Release pipeline (workflows + goreleaser)
Cosign keyless signing depends on GitHub OIDC. A workflow-modify PR that changes the signing identity would produce an unverifiable signature — branch protection on main is the mitigation.
GitHub Actions third-party actions
All third-party actions are pinned by SHA (per Scorecard guidance). Updating one requires re-pinning.
Migration risks
Bump
Risk
Kuzu major / minor
On-disk format may break. The graph is rebuildable from cache; the cache is SQLite (stable). Plan: enrich-rebuild on every Kuzu bump. Test by running enrich against testdata/fixture-multi-lang post-bump.
Go toolchain
Module pins go 1.25.0 (clamped by modelcontextprotocol/go-sdk). Bumping past 1.26 requires waiting for the SDK to update.
tree-sitter grammars
A grammar bump that renames AST nodes silently regresses detectors that pattern-match on those node names. No automated regression.
mattn/go-sqlite3
Stable; minor bumps have shipped without issue (1.14.22 → 1.14.44 in PR #157).
MCP SDK
Pins the Go module minimum. A major bump may rework the Server.AddTool / Tool signature; the wrapper in internal/mcp/tool.go is the absorption layer.
Recommended next sweeps
Fuzz the mutation gate with adversarial Cypher (comment smuggling, string literals containing blocked keywords, unicode whitespace tricks).

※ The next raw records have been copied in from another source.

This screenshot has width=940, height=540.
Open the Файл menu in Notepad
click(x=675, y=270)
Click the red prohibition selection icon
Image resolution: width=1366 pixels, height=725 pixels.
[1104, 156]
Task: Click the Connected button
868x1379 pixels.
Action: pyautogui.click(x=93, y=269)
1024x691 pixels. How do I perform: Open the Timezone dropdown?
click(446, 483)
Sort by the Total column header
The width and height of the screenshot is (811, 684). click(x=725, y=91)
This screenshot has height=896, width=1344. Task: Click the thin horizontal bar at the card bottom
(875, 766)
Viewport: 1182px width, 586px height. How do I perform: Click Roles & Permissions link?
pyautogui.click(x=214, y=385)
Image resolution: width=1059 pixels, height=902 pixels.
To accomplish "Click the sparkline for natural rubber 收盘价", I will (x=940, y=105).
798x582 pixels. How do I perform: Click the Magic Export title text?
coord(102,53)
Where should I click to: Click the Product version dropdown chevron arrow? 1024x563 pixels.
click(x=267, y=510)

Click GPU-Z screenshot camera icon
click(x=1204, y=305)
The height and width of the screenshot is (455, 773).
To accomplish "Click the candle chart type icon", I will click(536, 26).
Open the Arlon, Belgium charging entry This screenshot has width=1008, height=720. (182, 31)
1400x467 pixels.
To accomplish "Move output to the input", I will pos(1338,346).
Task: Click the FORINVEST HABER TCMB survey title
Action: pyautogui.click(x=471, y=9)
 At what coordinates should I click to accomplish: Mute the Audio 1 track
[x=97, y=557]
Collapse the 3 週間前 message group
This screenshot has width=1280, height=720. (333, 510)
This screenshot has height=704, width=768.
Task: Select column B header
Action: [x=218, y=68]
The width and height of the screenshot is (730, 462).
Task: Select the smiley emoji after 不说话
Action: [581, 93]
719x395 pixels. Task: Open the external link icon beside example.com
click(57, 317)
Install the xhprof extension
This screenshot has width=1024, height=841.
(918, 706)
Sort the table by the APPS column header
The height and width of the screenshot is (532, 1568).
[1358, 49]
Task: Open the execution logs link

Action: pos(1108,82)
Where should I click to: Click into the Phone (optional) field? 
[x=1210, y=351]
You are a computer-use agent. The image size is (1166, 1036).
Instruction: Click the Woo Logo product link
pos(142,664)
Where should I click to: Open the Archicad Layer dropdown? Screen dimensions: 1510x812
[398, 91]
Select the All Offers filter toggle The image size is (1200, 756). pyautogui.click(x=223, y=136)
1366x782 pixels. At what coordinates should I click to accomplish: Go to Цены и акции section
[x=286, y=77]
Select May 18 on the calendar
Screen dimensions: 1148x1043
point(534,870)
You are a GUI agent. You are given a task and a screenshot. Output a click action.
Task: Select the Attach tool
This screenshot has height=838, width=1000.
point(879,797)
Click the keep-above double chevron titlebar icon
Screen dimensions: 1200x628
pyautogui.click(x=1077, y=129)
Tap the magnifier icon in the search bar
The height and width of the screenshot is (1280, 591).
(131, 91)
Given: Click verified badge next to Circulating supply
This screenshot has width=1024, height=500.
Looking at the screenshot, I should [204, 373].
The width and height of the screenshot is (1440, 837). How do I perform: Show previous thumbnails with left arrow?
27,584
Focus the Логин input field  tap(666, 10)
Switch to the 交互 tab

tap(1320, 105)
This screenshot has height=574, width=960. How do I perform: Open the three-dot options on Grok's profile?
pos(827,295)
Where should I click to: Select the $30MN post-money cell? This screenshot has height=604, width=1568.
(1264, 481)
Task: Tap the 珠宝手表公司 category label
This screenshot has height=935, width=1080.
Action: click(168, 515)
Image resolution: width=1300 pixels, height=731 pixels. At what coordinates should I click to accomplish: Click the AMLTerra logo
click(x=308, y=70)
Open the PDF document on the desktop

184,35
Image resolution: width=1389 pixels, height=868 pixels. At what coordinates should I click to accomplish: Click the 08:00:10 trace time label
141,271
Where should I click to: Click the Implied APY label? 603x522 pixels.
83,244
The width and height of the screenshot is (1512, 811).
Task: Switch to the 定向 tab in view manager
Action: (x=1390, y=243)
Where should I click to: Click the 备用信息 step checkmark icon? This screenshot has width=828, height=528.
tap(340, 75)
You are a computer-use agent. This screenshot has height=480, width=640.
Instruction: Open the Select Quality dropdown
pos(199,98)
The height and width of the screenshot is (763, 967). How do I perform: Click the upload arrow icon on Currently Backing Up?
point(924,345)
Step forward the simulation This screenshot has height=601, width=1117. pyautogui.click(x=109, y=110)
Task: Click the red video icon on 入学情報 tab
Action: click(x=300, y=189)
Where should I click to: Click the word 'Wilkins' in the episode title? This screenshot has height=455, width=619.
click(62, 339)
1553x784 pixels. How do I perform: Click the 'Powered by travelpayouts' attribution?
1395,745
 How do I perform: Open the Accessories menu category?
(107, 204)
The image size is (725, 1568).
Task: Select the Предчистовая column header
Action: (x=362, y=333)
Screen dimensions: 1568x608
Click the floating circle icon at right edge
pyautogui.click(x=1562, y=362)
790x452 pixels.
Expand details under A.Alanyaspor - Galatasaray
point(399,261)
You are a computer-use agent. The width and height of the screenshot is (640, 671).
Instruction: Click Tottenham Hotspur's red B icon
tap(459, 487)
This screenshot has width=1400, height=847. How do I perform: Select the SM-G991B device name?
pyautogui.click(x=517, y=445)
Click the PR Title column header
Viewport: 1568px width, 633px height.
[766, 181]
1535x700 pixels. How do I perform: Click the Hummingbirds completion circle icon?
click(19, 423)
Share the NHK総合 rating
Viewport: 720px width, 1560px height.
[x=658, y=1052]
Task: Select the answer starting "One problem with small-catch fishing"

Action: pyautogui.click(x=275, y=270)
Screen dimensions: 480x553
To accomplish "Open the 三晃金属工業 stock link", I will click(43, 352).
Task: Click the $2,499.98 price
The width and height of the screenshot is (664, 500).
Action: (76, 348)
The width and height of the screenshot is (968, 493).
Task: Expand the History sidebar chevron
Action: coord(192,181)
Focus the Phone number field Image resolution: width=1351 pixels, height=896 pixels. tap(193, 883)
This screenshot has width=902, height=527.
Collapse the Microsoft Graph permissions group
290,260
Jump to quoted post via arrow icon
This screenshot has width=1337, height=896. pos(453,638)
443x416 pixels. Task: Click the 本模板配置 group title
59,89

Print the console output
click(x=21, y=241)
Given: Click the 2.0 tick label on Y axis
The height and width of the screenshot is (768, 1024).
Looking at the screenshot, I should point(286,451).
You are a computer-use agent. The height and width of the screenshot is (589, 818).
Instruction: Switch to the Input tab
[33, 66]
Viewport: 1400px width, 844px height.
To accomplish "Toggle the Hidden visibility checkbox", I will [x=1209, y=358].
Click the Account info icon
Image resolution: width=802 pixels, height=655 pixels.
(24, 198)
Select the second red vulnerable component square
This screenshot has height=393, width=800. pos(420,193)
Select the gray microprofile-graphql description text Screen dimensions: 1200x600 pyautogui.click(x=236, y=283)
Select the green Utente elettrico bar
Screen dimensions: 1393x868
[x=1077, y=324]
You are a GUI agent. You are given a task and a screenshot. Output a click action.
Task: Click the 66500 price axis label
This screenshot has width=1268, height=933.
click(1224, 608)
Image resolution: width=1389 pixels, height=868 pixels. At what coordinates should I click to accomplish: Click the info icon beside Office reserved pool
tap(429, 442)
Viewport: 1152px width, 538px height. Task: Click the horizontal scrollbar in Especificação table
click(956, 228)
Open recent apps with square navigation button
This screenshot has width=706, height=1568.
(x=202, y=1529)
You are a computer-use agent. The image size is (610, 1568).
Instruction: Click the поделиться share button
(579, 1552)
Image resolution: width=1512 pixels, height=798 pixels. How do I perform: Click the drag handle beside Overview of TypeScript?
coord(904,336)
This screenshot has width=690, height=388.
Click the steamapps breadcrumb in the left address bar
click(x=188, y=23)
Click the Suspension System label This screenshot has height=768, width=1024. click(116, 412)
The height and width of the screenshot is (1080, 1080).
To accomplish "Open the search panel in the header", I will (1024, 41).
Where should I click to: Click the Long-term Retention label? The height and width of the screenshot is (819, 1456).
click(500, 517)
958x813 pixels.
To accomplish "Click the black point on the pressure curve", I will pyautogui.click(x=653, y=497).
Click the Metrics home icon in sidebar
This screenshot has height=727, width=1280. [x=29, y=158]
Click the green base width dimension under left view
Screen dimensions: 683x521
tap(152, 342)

Property fuzz the bulk-load CSV writer with random byte sequences in node/edge properties.
Snapshot tests for tree-sitter grammar output on canonical files per language; pin grammar versions in go.mod rather than the wildcard tag patterns currently in use.
gh attestation verify documentation for release consumers.
Consider extracting an extra_files block in .goreleaser.yml with match: optional rather than the *-glob hack for README.md.